Consider the following:
> set.seed(42)
> ff <- factor(sample(c(1,3,5),42,TRUE),levels=1:5)
> x <- runif(42)
> tapply(x,ff,sum)
1 2 3 4 5
3.675436 NA 7.519675 NA 9.094210
I got bitten by those NAs in the result of tapply(). Effectively
one is summing over the empty set, and consequently (according to what
I learned as a child) I thought that the result would be 0.
And that's what one gets if one does the sum ``by hand'':
> sum(x[ff==1])
[1] 3.675436
> sum(x[ff==2])
[1] 0
> sum(x[ff==4])
[1] 0
On reflection I realized that since tapply() needs to work with
arbitrary
functions, and since there is no way to determine what an arbitrary
function
will do to the empty set, this is the Way It's Got to Be.

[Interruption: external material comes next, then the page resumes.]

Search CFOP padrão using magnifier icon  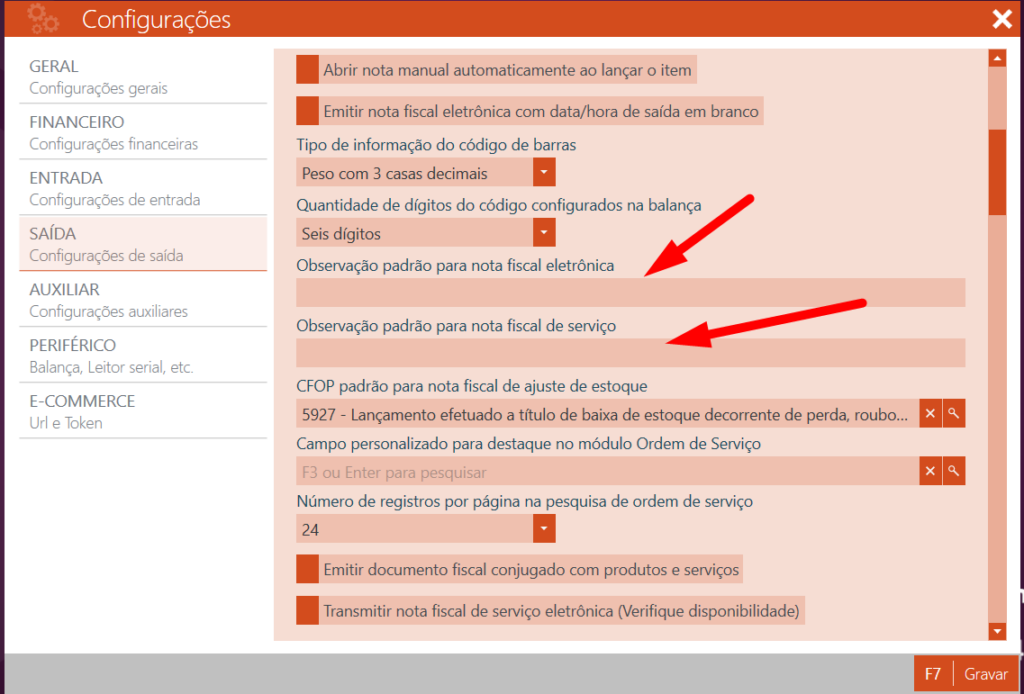tap(954, 413)

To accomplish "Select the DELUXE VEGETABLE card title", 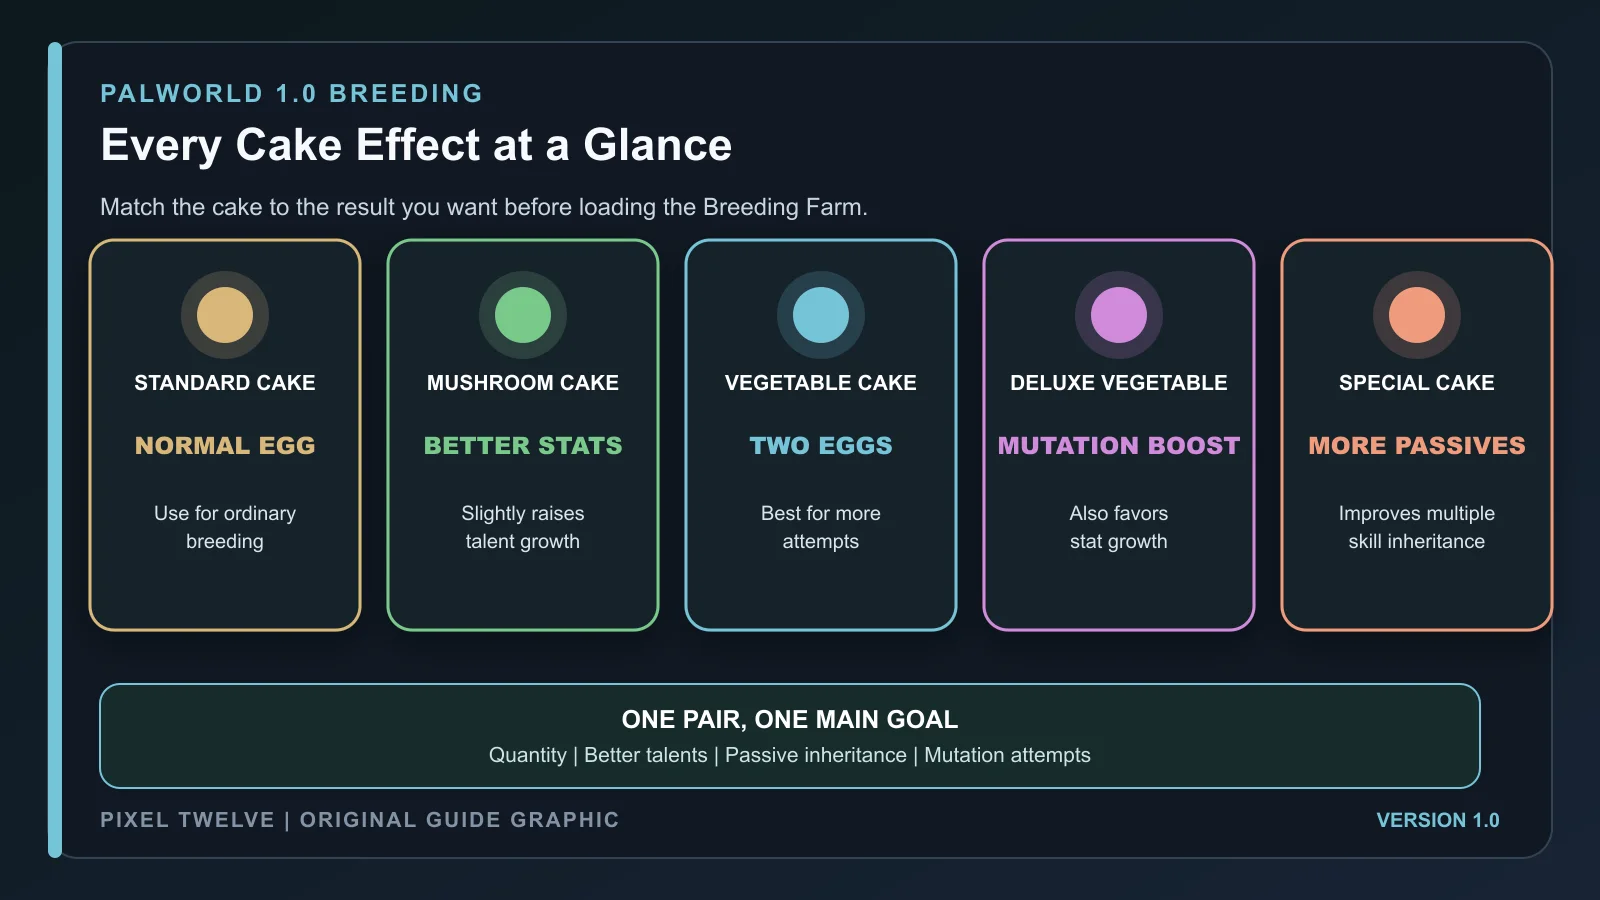I will pyautogui.click(x=1119, y=383).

But it's a trap for young players, and so I thought I'd post my
experience
as a warning to others to be careful about this.
To work around the problem one ***could*** do something like
> result[is.na(result)] <- 0
but that's very infra dig in my book. I figured out something I like
much better:
sapply(tapply(x,ff,I,simplify=FALSE),sum)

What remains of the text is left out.